> [WRITTEN PROBLEM] Copy every line of the records below verbatim, changing nothing.
━━ PROVIDED ENTRIES ━━
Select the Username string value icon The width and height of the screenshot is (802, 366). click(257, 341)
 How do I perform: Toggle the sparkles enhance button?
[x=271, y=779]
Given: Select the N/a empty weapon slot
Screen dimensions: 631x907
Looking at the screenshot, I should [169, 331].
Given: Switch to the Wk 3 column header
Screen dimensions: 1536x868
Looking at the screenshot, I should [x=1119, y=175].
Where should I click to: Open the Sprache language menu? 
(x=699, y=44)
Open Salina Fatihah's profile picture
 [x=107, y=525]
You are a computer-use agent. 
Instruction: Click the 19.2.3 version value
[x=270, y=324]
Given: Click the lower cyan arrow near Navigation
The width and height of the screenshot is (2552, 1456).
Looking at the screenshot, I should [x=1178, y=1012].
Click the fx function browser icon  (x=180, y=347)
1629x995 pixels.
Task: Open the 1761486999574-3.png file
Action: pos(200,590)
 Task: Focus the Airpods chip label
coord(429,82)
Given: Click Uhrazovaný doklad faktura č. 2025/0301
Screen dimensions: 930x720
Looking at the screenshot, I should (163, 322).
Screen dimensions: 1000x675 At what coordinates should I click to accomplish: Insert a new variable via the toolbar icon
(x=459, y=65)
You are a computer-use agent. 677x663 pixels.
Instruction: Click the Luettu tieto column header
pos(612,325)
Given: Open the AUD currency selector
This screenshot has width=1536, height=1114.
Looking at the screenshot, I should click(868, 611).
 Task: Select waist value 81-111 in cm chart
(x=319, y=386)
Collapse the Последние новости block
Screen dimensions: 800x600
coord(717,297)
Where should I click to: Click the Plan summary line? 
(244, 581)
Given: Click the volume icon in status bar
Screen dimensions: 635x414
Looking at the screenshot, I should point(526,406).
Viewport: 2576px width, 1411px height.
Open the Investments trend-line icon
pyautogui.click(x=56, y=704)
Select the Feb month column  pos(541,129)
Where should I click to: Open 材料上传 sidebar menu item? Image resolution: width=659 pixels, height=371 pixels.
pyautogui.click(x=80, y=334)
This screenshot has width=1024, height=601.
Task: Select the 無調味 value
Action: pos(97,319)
━━━
> [RESPONSE FOR THIS EXERCISE]
Select the Username string value icon The width and height of the screenshot is (802, 366). click(257, 341)
 How do I perform: Toggle the sparkles enhance button?
[x=271, y=779]
Given: Select the N/a empty weapon slot
Screen dimensions: 631x907
Looking at the screenshot, I should [169, 331].
Given: Switch to the Wk 3 column header
Screen dimensions: 1536x868
Looking at the screenshot, I should [x=1119, y=175].
Where should I click to: Open the Sprache language menu? 
(x=699, y=44)
Open Salina Fatihah's profile picture
 [x=107, y=525]
You are a computer-use agent. 
Instruction: Click the 19.2.3 version value
[x=270, y=324]
Given: Click the lower cyan arrow near Navigation
The width and height of the screenshot is (2552, 1456).
Looking at the screenshot, I should [x=1178, y=1012].
Click the fx function browser icon  (x=180, y=347)
1629x995 pixels.
Task: Open the 1761486999574-3.png file
Action: pos(200,590)
 Task: Focus the Airpods chip label
coord(429,82)
Given: Click Uhrazovaný doklad faktura č. 2025/0301
Screen dimensions: 930x720
Looking at the screenshot, I should (163, 322).
Screen dimensions: 1000x675 At what coordinates should I click to accomplish: Insert a new variable via the toolbar icon
(x=459, y=65)
You are a computer-use agent. 677x663 pixels.
Instruction: Click the Luettu tieto column header
pos(612,325)
Given: Open the AUD currency selector
This screenshot has width=1536, height=1114.
Looking at the screenshot, I should click(868, 611).
 Task: Select waist value 81-111 in cm chart
(x=319, y=386)
Collapse the Последние новости block
Screen dimensions: 800x600
coord(717,297)
Where should I click to: Click the Plan summary line? 
(244, 581)
Given: Click the volume icon in status bar
Screen dimensions: 635x414
Looking at the screenshot, I should point(526,406).
Viewport: 2576px width, 1411px height.
Open the Investments trend-line icon
pyautogui.click(x=56, y=704)
Select the Feb month column  pos(541,129)
Where should I click to: Open 材料上传 sidebar menu item? Image resolution: width=659 pixels, height=371 pixels.
pyautogui.click(x=80, y=334)
This screenshot has width=1024, height=601.
Task: Select the 無調味 value
Action: pos(97,319)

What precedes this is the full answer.